- [Task objective] What lines in the entries below contain the word "Owned"? Copy all of them.

*** Begin section ***

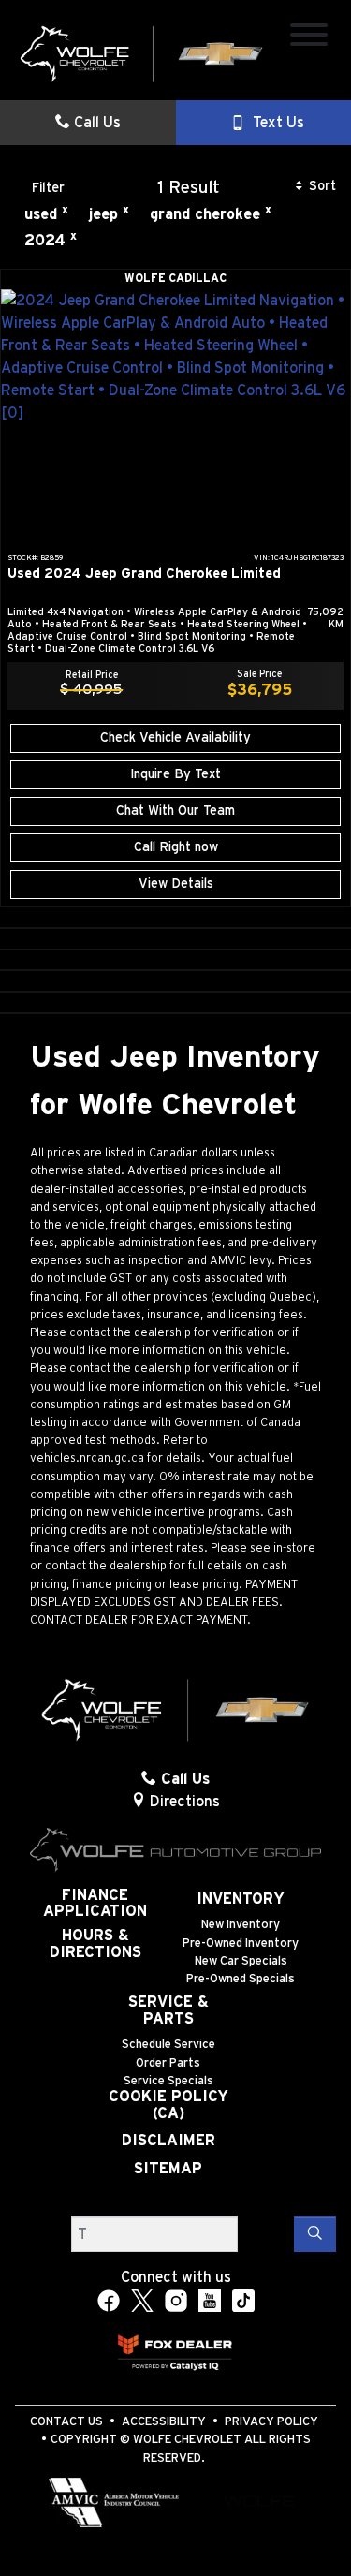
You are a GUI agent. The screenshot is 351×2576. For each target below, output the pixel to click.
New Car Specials (241, 1961)
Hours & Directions (95, 1944)
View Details (176, 884)
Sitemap (168, 2168)
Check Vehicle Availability (175, 737)
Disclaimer (168, 2140)
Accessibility (164, 2422)
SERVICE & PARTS (168, 2010)
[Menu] (309, 37)
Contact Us (66, 2422)
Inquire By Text (175, 774)
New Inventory (240, 1925)
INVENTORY (241, 1899)
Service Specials (168, 2081)
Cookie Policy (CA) (168, 2105)
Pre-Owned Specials (240, 1979)
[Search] (315, 2234)
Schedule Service (168, 2045)
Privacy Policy (271, 2422)
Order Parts (168, 2063)
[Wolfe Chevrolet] (142, 53)
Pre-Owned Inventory (241, 1943)
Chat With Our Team (175, 810)
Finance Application (95, 1904)
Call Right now (176, 847)
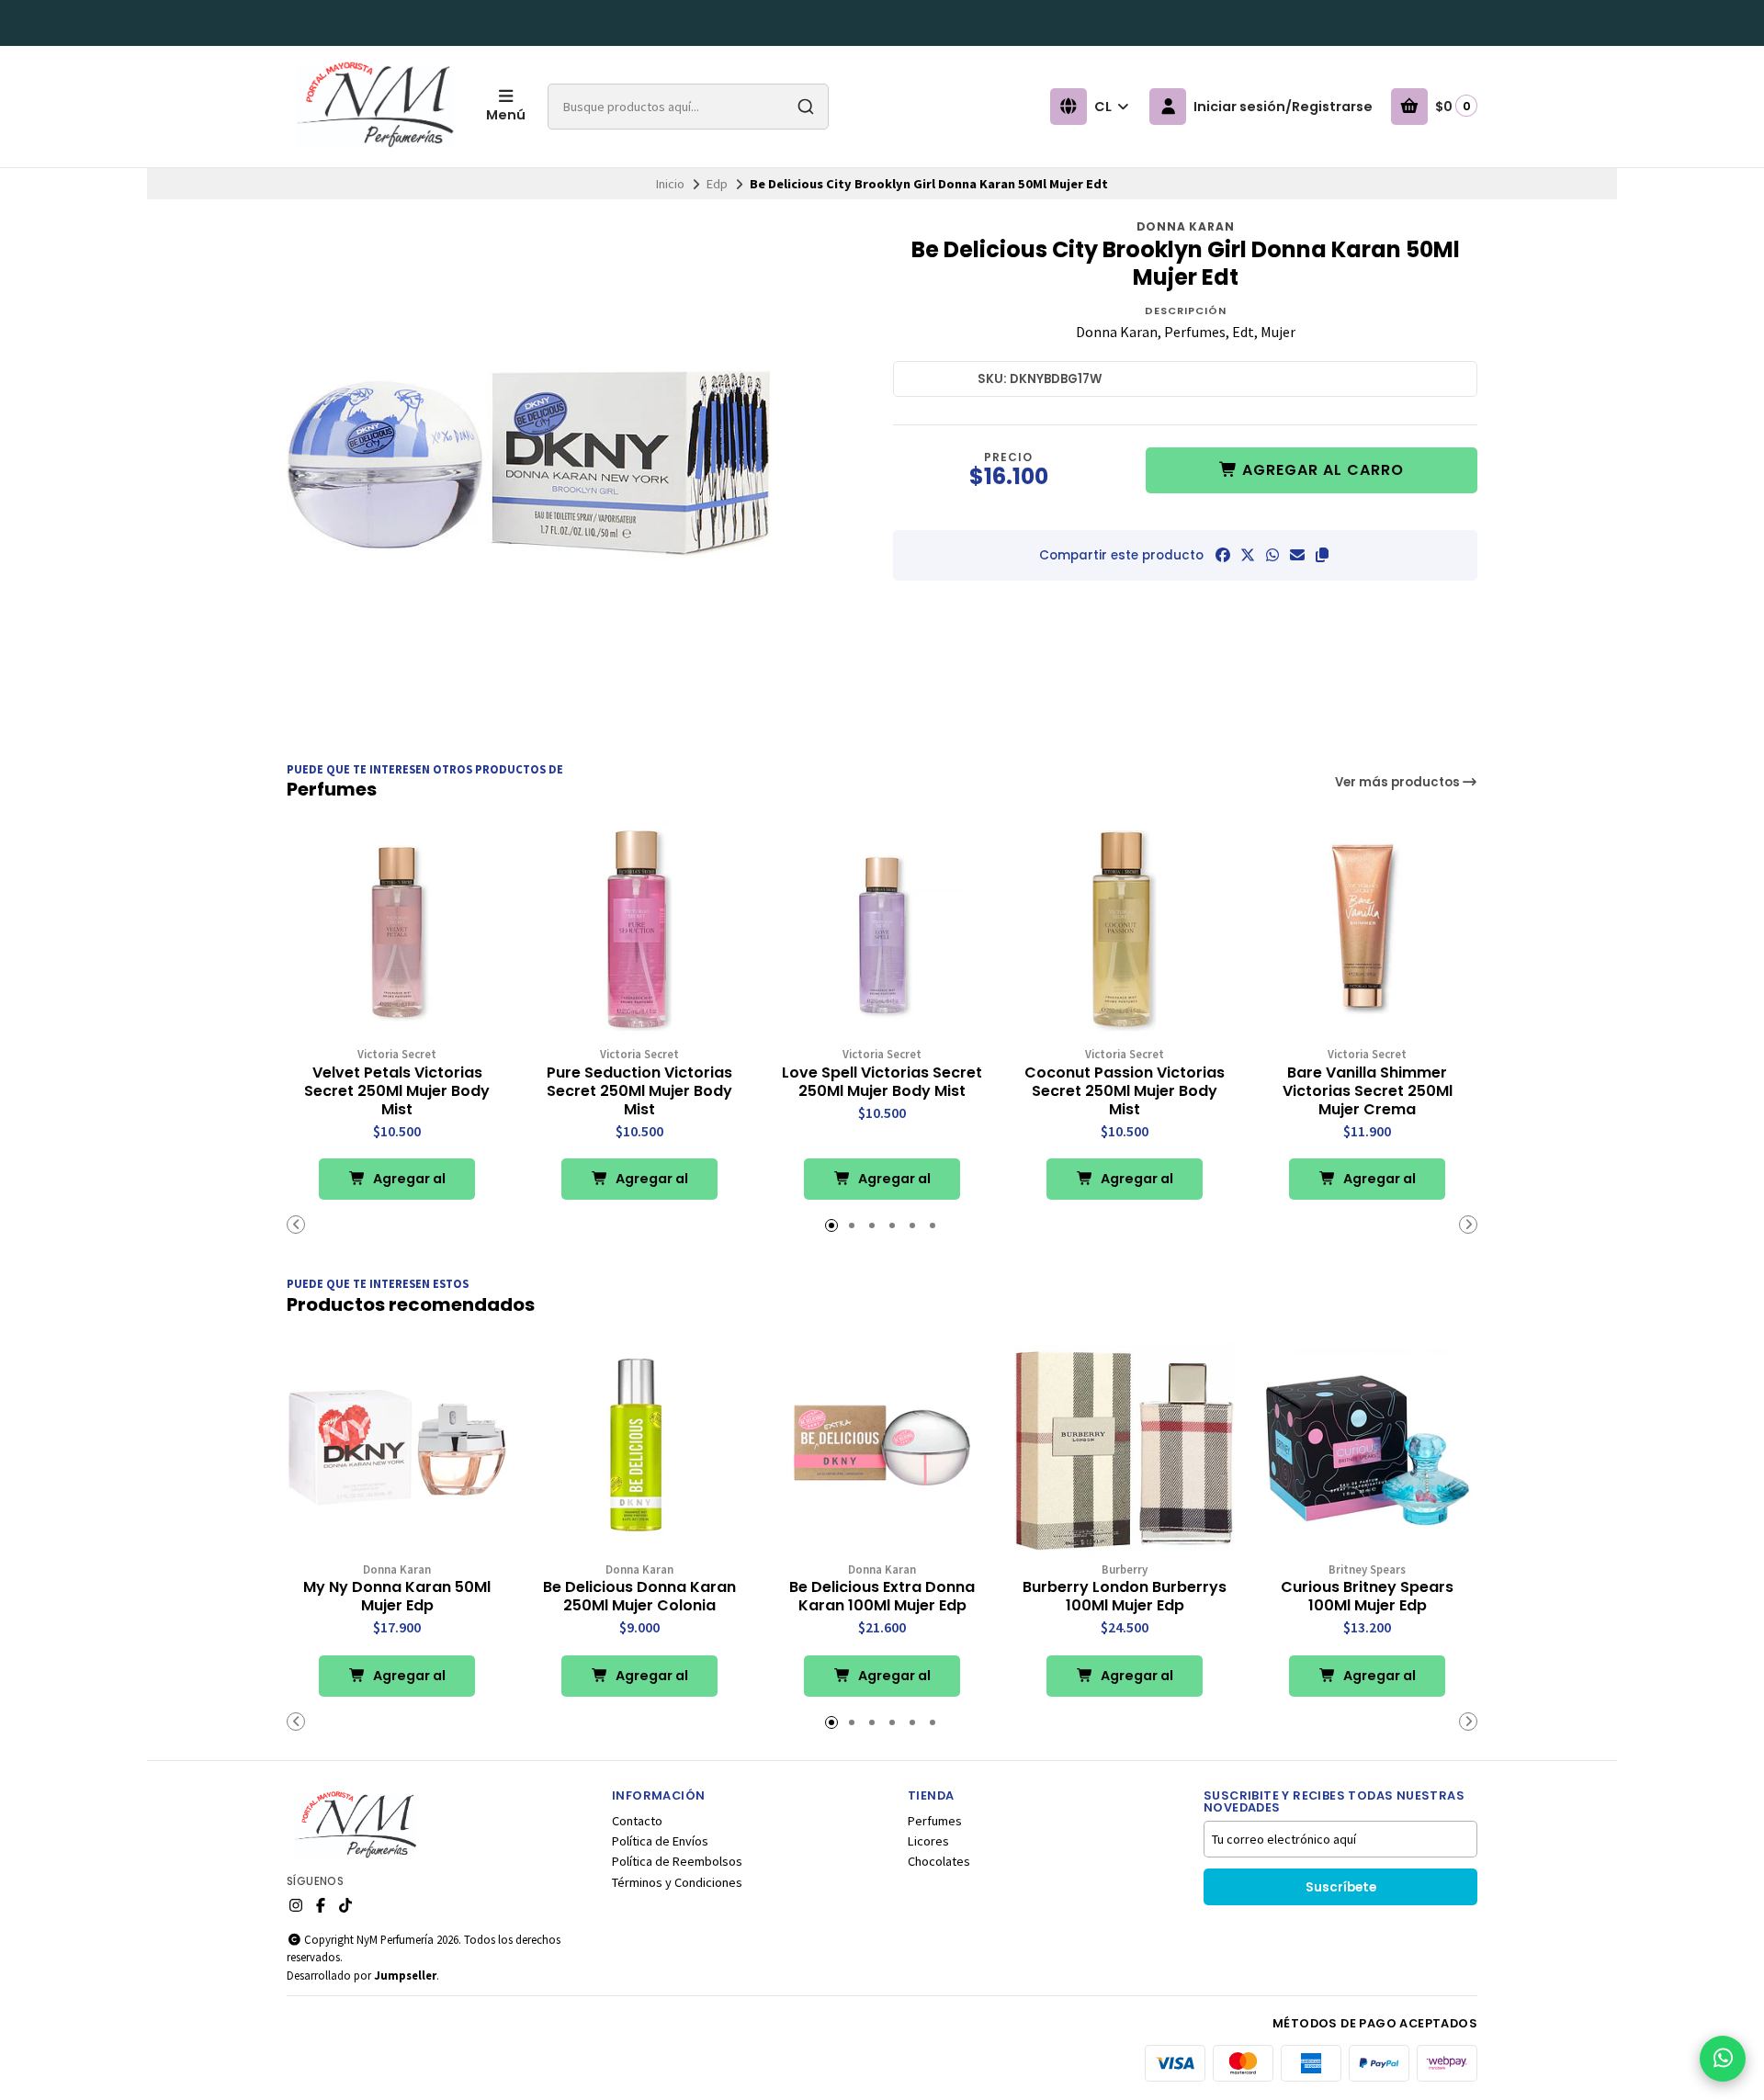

*** End section ***

- [Answer below]
Pre-Owned Specials (240, 1979)
Pre-Owned Inventory (241, 1943)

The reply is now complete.